More than 100,000 people have died in the United Kingdom after contracting the coronavirus, a year into Europe’s deadliest outbreak, figures from the government showed Tuesday.
Britain is the fifth country in the world to record 100,000 virus-related deaths, after the United States, Brazil, India and Mexico, and by far the smallest. The U.S. has recorded more than 400,000 COVID-19 deaths, the world’s highest total, but its population of about 330 million is about five times Britain’s.
The health department said 100,162 people have died after testing positive, including 1,631 new deaths reported Tuesday.
“It’s hard to compute the sorrow contained in that grim statistic,” a somber Prime Minister Boris Johnson said at a televised news conference.
The U.K. toll is more than twice as many people as were killed by German bombs in Britain in the 1940-41 Blitz, and 30,000 more than the total number of British civilians killed during the six years of World War II.
The first confirmed British victim of the virus was Peter Attwood, an 84-year-old retiree who died on Jan. 30, 2020—though the cause was not recorded as COVID-19 until months later.
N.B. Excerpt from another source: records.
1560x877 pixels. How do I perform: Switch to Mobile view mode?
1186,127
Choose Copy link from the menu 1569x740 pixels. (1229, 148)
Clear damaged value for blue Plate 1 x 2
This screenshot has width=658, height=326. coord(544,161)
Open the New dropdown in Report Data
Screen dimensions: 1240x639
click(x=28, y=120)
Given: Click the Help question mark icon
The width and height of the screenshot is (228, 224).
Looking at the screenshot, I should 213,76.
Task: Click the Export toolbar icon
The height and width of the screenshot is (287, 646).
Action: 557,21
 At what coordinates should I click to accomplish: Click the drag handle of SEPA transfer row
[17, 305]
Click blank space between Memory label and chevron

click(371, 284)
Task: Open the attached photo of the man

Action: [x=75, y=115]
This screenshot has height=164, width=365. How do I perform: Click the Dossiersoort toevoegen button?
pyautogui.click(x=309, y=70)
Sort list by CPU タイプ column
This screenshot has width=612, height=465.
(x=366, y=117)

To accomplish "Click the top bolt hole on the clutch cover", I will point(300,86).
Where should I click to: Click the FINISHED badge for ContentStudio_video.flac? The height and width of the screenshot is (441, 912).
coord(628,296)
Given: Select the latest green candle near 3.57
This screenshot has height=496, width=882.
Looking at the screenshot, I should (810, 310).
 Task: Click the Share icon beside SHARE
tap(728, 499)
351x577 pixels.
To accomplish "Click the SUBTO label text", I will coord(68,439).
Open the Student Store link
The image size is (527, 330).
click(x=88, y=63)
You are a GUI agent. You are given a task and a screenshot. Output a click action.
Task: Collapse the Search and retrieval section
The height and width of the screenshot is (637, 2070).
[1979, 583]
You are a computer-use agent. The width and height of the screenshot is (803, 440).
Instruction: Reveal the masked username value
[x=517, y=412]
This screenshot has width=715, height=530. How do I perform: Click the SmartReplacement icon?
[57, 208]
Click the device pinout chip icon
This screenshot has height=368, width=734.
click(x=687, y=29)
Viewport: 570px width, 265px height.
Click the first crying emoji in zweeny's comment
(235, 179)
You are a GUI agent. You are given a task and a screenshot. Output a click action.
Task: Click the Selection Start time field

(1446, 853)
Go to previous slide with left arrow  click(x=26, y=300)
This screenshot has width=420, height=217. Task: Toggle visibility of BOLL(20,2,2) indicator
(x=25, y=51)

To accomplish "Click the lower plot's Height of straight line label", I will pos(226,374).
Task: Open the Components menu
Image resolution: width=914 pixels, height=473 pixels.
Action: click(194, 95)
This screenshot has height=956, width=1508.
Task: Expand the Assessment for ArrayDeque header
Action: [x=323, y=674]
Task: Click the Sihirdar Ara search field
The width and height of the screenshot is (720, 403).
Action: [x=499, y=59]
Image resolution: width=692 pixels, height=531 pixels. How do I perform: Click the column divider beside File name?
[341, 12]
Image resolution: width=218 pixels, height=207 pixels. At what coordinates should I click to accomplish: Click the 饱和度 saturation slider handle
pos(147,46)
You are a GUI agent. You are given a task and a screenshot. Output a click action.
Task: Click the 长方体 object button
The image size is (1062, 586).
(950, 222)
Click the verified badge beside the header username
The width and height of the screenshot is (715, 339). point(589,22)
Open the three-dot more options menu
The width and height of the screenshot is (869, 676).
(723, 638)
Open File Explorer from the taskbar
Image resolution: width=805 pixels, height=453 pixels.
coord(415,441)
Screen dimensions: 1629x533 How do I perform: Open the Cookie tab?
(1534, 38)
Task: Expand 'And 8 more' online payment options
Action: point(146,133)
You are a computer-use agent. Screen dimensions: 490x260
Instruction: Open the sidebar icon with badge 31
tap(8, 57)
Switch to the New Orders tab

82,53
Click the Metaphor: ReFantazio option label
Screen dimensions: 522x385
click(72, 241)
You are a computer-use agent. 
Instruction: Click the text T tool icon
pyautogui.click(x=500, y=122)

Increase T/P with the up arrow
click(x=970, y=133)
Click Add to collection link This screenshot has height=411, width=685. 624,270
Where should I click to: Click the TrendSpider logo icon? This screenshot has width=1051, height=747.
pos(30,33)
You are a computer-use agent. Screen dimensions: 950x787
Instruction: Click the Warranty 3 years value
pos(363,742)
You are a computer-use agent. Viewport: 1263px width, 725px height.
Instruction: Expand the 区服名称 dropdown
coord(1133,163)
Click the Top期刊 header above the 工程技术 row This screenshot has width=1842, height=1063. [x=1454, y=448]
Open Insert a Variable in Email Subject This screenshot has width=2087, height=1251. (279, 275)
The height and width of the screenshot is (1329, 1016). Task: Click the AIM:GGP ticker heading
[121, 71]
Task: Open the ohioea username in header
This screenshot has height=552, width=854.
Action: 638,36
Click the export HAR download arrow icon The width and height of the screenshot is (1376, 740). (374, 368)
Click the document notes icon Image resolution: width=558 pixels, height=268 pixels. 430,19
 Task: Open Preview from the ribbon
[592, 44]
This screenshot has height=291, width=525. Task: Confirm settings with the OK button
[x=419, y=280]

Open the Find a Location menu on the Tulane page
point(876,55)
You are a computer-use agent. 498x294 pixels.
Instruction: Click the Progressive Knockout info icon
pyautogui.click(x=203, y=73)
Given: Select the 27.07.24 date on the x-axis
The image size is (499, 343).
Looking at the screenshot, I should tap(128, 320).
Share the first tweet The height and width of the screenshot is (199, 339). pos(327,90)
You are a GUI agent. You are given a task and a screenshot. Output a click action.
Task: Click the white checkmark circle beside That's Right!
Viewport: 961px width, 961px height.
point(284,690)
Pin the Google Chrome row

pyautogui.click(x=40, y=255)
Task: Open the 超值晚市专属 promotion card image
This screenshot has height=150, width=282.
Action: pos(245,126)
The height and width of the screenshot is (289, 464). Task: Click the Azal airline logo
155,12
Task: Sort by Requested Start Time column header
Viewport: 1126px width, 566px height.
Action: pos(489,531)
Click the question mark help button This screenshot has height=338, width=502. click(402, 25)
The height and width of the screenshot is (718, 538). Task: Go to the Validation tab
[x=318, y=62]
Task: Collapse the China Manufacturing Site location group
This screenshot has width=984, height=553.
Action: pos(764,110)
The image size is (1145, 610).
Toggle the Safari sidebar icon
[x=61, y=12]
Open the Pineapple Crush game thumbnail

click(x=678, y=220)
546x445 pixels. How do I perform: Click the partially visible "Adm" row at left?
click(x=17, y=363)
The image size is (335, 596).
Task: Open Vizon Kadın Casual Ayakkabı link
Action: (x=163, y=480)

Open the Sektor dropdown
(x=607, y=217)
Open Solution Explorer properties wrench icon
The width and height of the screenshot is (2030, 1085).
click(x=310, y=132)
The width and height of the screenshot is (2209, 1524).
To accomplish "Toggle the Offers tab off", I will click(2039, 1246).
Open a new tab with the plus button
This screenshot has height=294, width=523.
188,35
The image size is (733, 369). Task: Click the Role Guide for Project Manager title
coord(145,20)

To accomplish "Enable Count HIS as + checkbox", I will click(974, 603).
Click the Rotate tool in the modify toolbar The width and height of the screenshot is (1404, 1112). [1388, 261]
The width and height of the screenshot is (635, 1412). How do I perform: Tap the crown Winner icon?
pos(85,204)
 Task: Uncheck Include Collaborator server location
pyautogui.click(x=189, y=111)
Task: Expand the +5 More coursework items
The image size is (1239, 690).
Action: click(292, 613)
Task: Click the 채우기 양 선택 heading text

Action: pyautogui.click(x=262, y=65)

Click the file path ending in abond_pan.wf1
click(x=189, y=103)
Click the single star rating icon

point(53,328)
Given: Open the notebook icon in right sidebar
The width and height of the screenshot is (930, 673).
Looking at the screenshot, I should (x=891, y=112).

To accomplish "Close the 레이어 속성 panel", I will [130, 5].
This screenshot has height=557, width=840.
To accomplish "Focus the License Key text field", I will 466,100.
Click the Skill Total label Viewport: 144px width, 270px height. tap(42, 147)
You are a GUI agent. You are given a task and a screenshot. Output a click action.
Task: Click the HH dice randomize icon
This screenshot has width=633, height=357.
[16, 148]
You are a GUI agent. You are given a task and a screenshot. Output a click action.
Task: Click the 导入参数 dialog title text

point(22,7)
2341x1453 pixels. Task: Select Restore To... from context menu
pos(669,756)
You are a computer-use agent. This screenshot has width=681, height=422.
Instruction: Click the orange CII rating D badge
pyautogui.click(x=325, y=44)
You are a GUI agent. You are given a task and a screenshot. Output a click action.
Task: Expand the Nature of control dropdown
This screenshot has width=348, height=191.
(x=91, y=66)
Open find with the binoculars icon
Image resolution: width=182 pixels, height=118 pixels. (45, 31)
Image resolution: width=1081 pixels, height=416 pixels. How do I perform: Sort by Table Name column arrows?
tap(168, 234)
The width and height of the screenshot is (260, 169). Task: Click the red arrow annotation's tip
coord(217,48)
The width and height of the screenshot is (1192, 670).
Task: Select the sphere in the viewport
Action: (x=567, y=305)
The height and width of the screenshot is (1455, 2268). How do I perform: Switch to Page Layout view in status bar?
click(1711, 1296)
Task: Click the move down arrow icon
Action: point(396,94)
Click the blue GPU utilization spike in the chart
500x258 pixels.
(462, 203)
A year on, hundreds of thousands of Britons are grieving the loss of loved ones, and demanding an accounting for the terrible toll.
In part, Britain has suffered because of longstanding factors such as high levels of conditions including obesity and heart disease, a large gap between rich and poor and London’s status as a global crossroads.
But decisions during the pandemic also played a part. Johnson’s Conservative government is accused by many scientists of waiting too long to impose a lockdown in March as infections were rising exponentially. Leading epidemiologists say acting a week sooner might have cut the death toll in half.
As in other European countries, cases fell in the summer, then took off again. A more transmissible variant identified in southeast England helped push infections to new highs, and brought a new lockdown, even as a nationwide vaccination campaign began.
Johnson—who spent a week in the hospital with the virus in April—has promised that a public inquiry will examine Britain’s handling of the pandemic, though he has not said when it will start.
“Of course we will learn lessons in due course and of course there will be a time to reflect and to prepare for the next pandemic,” Johnson said last week.
The official count records people who died within 28 days of testing positive for the virus.